### Text under study:
▬▬▬▬▬▬

Rain! Once again, desert rain revived my spirit and helped me to see life around me rebounding. Two Saturdays ago, spatters on my windshield both to and from the Marana Community Garden had me giddy with laughing and clapping in the car. The following Monday, patters and puddles and crisp clean-ness brought joy to our whole family in the backyard.
Harsh summer and fall
Like so many things 2020, this fall has been unpredictable in terms of weather, school, work, and health. I am thankful that aside from a few physical concerns and with the help of many precautions, our family’s health has remained strong. Keeping track of two public school districts’ dates, formats, and rules have occupied most of my brain cells and wear the family’s emotions thin on a good day. The lacking monsoon storms and sustained heat wave, though, left me hanging as a gardener multiple times. When I am responsible for several gardens to sustain educational programs, plus dependent on gardening to soothe my own soul, the discouragement has been a heavy weight.
Plants rebound
The mist flower (don’t quote me on the ID) made buds, then blooms. Bizarrely, when I have come to expect the unexpected, they were on cue for blooming in November! What else thumbed their little plant noses at the “wrong” weather in Fall 2020? My potted tomatoes resumed setting fruit in October, requiring only less-than-100-degree days. The peppers followed last week. Did you catch the container gardening video I recorded with a few lanky specimens in May? With some TLC, my salvia in the storage box made a few flowers during the summer. Now, they are unabashedly bright. Nearby, a bed of penstemon are perky and promising to make it through the winter – stalks of pink flowers expected in Spring 2021. In my school garden, an abandoned Russian lavender reduced to grey twigs produced new leaves after I discovered and watered it one hot afternoon. Lantana in an irrigation-less bed rebounded when I gave it a soak and some encouraging words. Did it know that I needed encouragement as well?

▬▬▬▬▬▬

### Records provided:
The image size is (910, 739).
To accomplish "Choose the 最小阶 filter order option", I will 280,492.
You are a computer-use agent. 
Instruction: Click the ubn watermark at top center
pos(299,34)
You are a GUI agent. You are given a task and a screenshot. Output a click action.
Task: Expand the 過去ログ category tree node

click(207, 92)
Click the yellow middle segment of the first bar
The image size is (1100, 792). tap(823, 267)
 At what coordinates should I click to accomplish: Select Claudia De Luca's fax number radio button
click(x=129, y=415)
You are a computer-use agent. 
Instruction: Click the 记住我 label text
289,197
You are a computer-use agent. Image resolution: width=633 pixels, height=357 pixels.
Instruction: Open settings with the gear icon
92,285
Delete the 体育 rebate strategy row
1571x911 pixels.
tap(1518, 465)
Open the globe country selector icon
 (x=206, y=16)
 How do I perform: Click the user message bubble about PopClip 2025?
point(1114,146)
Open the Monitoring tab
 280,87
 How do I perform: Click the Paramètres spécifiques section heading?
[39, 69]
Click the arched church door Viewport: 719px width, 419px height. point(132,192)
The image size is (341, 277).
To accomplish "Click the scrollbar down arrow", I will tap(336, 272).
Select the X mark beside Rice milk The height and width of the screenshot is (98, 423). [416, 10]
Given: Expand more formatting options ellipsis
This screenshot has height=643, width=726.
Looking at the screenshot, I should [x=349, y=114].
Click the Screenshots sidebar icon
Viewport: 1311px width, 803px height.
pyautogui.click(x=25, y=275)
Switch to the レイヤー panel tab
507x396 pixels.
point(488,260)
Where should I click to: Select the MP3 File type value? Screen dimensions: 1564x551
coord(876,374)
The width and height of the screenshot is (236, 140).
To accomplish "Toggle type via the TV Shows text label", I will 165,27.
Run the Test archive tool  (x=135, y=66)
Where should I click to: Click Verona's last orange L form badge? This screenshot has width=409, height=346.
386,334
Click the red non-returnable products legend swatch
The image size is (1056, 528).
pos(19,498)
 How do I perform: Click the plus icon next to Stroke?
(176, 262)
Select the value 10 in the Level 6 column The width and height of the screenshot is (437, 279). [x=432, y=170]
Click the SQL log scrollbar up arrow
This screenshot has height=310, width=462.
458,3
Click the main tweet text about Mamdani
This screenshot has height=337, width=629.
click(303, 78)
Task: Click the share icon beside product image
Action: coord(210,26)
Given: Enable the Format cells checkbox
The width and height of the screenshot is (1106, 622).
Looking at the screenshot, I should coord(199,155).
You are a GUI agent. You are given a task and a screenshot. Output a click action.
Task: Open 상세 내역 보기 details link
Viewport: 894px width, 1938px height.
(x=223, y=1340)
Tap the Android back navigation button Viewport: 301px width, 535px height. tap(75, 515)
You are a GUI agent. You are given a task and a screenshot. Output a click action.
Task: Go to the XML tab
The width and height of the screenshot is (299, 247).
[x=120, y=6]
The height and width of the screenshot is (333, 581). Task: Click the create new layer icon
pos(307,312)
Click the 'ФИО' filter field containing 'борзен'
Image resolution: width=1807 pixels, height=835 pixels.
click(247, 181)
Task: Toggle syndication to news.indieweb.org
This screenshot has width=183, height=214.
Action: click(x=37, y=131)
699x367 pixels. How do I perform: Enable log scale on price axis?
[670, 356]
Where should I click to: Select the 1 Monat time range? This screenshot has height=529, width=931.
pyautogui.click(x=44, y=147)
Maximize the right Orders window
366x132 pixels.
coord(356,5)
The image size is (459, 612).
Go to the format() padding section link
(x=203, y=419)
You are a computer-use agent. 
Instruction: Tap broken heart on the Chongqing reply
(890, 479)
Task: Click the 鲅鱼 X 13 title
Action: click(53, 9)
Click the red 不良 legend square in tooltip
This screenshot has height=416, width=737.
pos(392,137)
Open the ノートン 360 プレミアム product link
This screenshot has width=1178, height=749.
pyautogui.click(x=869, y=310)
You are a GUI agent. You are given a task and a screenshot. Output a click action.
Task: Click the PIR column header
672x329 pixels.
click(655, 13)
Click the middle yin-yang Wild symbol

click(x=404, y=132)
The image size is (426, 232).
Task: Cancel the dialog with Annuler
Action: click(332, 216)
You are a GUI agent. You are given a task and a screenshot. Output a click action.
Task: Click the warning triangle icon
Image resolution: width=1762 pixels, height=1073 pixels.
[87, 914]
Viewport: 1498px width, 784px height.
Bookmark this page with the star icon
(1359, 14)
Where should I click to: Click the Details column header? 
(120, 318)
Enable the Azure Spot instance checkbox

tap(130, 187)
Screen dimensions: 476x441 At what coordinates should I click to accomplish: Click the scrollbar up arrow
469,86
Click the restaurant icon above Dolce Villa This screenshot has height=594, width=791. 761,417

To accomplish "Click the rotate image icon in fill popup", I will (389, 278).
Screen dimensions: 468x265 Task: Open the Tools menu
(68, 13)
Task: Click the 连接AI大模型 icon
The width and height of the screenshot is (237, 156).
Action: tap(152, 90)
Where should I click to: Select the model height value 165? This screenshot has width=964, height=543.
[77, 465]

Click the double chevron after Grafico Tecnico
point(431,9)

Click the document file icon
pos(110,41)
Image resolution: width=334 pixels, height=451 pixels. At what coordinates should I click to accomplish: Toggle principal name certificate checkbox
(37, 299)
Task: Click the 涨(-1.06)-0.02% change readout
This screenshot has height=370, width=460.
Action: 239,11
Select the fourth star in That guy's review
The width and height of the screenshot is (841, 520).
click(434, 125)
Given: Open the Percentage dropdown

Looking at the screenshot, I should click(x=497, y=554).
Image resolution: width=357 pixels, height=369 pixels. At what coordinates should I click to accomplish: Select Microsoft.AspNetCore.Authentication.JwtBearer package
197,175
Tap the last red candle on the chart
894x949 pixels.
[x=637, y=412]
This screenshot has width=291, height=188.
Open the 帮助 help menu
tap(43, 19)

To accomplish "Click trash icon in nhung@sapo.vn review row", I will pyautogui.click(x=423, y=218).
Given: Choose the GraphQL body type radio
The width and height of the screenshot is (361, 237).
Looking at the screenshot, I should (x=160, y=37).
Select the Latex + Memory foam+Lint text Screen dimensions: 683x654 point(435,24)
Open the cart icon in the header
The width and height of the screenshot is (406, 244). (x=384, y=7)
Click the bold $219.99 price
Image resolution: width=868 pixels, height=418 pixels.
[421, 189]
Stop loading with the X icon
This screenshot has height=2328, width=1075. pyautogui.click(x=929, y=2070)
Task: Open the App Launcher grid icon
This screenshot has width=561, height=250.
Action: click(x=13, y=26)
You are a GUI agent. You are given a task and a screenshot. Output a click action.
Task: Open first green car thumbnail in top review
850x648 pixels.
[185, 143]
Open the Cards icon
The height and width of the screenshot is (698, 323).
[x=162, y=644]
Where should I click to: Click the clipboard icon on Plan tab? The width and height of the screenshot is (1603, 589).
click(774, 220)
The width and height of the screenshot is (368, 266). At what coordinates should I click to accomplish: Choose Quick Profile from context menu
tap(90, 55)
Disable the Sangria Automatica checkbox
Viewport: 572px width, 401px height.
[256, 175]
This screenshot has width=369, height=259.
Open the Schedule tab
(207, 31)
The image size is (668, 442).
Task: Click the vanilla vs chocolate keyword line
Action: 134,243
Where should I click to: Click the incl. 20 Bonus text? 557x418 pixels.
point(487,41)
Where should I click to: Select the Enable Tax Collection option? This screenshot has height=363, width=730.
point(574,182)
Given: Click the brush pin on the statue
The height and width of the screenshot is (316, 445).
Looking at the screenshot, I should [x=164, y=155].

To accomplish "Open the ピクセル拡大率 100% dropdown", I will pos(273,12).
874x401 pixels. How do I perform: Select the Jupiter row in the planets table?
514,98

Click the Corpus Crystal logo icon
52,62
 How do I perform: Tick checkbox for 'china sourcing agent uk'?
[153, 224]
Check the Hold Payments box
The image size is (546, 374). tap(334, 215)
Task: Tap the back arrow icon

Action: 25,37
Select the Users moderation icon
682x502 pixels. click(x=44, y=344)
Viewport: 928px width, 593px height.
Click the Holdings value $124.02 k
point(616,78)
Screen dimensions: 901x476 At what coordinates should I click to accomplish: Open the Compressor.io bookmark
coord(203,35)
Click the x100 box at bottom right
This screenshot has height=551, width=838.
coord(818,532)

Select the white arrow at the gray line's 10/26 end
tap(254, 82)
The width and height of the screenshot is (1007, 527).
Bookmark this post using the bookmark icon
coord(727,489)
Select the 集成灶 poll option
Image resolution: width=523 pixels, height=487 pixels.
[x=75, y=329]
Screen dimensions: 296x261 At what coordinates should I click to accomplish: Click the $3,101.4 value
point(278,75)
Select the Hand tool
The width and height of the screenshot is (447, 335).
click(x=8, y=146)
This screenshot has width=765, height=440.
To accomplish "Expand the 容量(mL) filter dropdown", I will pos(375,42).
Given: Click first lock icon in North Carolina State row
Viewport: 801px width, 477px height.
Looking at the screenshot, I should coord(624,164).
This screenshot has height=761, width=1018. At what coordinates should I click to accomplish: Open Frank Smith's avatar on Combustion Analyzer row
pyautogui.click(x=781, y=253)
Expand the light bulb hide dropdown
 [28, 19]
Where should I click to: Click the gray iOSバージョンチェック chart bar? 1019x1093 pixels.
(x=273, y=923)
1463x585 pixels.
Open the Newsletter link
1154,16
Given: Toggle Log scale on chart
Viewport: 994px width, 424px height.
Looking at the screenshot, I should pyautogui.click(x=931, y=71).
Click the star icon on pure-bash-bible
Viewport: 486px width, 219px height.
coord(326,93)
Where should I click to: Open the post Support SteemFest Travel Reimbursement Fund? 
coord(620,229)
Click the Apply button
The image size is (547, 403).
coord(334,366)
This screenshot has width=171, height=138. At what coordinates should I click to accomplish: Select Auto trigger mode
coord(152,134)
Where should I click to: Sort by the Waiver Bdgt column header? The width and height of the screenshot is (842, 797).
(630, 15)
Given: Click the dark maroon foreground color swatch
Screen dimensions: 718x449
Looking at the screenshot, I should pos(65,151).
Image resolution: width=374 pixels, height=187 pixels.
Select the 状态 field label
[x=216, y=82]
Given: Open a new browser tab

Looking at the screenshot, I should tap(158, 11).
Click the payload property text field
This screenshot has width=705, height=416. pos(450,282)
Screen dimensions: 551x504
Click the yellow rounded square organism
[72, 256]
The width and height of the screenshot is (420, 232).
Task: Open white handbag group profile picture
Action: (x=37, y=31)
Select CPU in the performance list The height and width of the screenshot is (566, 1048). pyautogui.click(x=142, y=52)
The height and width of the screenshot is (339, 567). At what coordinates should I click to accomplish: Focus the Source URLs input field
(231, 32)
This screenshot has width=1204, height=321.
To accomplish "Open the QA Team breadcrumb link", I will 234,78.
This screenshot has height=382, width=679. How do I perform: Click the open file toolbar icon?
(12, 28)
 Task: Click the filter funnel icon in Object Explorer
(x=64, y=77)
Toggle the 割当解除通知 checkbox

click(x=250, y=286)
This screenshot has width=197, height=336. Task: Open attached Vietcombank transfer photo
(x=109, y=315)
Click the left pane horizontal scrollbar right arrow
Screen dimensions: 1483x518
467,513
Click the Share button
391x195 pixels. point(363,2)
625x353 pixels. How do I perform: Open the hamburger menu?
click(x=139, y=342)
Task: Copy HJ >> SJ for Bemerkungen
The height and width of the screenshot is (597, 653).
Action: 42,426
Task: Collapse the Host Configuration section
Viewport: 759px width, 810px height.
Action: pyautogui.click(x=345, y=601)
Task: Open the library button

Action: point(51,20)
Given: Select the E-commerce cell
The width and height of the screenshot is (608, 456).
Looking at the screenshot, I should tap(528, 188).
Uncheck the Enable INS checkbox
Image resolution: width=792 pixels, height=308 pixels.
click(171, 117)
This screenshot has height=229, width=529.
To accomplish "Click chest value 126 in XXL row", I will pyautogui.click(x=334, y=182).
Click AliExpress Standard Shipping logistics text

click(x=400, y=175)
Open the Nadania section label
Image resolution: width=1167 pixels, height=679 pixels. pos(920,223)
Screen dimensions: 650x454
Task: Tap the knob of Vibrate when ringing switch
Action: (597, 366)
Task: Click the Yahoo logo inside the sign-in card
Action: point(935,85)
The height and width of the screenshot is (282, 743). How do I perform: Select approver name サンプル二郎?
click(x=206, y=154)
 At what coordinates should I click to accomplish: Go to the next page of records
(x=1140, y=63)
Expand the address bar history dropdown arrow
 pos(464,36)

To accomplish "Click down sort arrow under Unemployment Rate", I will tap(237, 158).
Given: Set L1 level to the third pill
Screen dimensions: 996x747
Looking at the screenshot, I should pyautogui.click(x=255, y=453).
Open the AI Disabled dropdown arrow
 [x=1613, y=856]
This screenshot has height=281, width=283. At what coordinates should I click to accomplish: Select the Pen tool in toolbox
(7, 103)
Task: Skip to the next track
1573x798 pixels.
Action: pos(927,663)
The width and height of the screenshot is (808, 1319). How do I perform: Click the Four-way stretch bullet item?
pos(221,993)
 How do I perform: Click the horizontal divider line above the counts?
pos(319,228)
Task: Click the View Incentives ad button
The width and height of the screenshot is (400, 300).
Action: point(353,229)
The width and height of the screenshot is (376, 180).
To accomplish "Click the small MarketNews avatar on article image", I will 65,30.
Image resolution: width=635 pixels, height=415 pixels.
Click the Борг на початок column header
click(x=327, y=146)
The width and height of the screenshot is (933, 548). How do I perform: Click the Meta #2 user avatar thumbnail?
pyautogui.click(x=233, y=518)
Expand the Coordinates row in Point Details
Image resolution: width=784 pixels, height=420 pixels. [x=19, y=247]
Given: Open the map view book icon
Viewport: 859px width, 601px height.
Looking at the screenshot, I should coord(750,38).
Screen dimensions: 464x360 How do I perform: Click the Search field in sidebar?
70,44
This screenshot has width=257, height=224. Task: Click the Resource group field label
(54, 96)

▬▬▬▬▬▬

### Required action 1:
Answer the following from the gardening post:
(a) Between which place and home did spatters of rain hit the windshield two Saturdays ago?
(b) In which month did the potted tomatoes resume setting fruit?
(c) Which plant in the school garden had been reduced to grey twigs?
### Required action 2:
Transcribe the passage of the gardening post starting at "Harsh summer and" and ending at "a heavy weight.".

### Reply 1:
(a) The Marana Community Garden.
(b) October.
(c) An abandoned Russian lavender.

### Reply 2:
Harsh summer and fall
Like so many things 2020, this fall has been unpredictable in terms of weather, school, work, and health. I am thankful that aside from a few physical concerns and with the help of many precautions, our family’s health has remained strong. Keeping track of two public school districts’ dates, formats, and rules have occupied most of my brain cells and wear the family’s emotions thin on a good day. The lacking monsoon storms and sustained heat wave, though, left me hanging as a gardener multiple times. When I am responsible for several gardens to sustain educational programs, plus dependent on gardening to soothe my own soul, the discouragement has been a heavy weight.